Sites like bittleships and luckycoin casino make it look so easy to deposit/spend/earn/withdrawl bitcoin, and I was wondering if someone would help me set that up.
It's pretty easy to do if you run your own bitcoind. You use the bitcoind JSON RPC to detect player deposits, and all other transactions are just INSERTs into your database. Then, a SQL query like this can give you the player's balance:
SELECT SUM(AMOUNT) FROM TXNS WHERE UID=[user's id];
Combine this with client-side polling, and voila!
SUM(AMOUNT) will quickly slow down your site if you plan to have millions of users. A simpler strategy is to do a small incremental computation with each transaction and record the new total balance with each transaction. That way you just need a simple SELECT to get the balance.

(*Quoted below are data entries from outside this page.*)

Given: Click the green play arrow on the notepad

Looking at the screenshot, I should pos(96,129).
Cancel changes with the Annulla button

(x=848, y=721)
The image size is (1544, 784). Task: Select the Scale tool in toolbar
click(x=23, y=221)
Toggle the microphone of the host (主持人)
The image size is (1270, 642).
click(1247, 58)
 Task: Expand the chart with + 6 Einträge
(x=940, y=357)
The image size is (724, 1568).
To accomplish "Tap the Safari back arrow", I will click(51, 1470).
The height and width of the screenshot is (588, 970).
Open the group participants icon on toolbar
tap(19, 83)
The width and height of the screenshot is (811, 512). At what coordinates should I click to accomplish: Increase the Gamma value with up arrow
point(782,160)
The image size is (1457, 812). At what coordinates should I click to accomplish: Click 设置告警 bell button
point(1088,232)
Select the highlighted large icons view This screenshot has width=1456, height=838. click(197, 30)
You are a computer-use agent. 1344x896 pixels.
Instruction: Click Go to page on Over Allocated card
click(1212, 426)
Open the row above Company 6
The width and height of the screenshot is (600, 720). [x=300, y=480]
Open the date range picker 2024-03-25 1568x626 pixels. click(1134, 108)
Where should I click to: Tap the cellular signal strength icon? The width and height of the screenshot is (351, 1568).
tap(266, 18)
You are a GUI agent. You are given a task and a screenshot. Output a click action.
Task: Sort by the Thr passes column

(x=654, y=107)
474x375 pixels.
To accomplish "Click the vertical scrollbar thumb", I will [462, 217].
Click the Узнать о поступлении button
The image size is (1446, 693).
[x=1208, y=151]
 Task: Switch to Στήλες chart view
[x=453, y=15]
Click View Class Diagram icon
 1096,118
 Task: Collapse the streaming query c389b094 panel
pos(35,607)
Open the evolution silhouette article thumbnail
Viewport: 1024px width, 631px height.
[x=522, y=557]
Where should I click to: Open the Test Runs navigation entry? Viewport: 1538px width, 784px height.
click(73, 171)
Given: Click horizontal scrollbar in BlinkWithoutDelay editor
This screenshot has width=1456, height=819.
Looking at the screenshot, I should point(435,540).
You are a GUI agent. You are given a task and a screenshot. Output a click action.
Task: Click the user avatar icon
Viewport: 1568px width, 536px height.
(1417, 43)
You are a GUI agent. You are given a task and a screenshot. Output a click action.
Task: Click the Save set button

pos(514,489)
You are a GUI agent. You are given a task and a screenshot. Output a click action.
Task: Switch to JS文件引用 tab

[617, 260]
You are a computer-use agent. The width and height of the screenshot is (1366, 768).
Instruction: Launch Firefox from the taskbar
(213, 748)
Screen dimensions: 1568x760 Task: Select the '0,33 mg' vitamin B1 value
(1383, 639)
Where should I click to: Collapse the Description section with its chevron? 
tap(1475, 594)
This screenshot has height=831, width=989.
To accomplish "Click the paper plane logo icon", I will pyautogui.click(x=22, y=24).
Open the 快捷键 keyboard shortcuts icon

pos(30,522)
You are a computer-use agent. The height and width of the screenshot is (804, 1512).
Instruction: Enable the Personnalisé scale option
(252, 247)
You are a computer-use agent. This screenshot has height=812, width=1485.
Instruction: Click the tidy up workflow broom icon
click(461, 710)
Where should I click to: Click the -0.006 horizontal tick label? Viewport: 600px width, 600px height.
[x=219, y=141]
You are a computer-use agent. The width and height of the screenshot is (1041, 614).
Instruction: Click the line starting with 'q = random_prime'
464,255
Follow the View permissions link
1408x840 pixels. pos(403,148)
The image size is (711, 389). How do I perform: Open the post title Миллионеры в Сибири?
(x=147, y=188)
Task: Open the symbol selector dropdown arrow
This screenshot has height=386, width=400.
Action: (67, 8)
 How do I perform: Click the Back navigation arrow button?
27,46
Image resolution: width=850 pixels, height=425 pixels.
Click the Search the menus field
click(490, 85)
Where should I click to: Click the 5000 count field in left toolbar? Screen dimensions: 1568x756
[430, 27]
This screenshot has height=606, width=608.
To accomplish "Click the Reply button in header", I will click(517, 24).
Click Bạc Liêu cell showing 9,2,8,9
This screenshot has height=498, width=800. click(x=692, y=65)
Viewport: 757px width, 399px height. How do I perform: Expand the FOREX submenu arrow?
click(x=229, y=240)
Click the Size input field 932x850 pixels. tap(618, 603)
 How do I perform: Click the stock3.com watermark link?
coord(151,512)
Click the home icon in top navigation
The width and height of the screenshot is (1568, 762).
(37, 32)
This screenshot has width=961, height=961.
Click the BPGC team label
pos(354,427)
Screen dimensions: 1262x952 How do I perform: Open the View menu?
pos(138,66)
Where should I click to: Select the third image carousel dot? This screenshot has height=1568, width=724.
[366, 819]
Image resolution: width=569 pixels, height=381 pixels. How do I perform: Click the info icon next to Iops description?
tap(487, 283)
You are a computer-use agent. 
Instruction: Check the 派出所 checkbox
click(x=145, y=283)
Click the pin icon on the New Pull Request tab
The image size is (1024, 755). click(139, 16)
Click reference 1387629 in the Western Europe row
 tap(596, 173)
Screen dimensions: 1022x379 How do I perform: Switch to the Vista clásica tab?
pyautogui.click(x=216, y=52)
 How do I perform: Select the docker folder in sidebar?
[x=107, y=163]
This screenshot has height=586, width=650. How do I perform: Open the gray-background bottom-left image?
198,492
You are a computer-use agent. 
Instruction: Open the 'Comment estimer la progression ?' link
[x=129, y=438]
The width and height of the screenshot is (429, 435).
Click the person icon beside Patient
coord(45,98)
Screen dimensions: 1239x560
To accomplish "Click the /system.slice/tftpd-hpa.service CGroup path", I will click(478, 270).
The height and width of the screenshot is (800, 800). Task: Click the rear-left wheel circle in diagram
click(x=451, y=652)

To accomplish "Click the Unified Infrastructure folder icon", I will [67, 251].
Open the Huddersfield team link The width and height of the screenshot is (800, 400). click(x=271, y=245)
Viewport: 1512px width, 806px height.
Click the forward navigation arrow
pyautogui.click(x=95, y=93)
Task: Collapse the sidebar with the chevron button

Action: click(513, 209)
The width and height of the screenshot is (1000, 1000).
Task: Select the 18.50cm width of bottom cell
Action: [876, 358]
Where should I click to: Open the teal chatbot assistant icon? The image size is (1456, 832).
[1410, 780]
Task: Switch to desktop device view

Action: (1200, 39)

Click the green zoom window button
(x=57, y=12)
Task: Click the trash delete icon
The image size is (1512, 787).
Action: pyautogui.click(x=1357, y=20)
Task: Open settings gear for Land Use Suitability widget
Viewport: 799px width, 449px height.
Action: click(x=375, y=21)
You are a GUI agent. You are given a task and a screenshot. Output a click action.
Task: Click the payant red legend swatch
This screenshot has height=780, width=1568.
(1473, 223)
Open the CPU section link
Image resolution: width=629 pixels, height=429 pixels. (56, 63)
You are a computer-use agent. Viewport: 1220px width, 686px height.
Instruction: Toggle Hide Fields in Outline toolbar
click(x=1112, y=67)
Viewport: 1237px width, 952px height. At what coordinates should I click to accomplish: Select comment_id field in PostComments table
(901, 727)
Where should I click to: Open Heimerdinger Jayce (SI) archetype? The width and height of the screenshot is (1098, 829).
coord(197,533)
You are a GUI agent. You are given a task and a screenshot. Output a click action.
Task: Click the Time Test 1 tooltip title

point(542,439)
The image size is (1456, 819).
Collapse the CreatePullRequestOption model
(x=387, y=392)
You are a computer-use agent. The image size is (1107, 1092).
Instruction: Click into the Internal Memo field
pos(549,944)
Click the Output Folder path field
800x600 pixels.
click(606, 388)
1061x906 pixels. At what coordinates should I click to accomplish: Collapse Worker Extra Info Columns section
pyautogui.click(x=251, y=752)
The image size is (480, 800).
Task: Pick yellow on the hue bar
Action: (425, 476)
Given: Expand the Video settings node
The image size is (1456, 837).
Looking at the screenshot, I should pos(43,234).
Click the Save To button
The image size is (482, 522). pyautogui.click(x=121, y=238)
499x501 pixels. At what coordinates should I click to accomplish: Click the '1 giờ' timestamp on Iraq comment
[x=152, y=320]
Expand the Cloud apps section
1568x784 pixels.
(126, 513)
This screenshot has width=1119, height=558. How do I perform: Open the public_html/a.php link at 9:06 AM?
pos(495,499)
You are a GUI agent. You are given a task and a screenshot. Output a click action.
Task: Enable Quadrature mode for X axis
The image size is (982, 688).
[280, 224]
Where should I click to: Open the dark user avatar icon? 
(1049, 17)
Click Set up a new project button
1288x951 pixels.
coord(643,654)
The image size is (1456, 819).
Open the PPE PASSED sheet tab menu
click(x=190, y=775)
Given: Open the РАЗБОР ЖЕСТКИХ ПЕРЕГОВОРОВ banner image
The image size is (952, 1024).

Keeping running balances without checking them frequently against sums is
not safe when building a site that deals with real money. What if your application or your database goes down in the middle of an update? Moreover, timestamps can and do change on bitcoin transactions after they've shown up in a wallet. You can't just look at the last timestamp and take all the transactions that happened in it, or you'll end up polling the same transactions twice and adding them to the user's running database sum. So for data consistency you'd then need to compare the TXID against all TXIDs you've processed before, which is a much slower operation than a simple SUM of the user's transactions compared to that user's wallet account balance.
We use (basically) the SUM(AMOUNT) strategy. If you're worried about speed when you have a million users, partition your transactional database by user IDs, or shard it over multiple instances. If you're running bitcoind, you should be running it on a separate dedicated machine anyway, and it's doubtful you'll have a very efficient system if you're running one instance with a million wallets anyway. So have a db over there on each bitcoind machine that does the summing for a particular group of users (100k would probably be an upward reasonable limit), and then opens a socket to send the results to your game server. SUM() on a primary key is plenty fast over millions of rows even without partitioning.
Also bear in mind that if you ever find yourself running a successful Bitcoin casino with millions of users, you will probably have plenty of spare cash for server upgrades. Writing NoSQL or non-ACID code that trusts your application layer to never miss or repeat a single real-money transaction will create its own scaling problems and is very, very unsafe.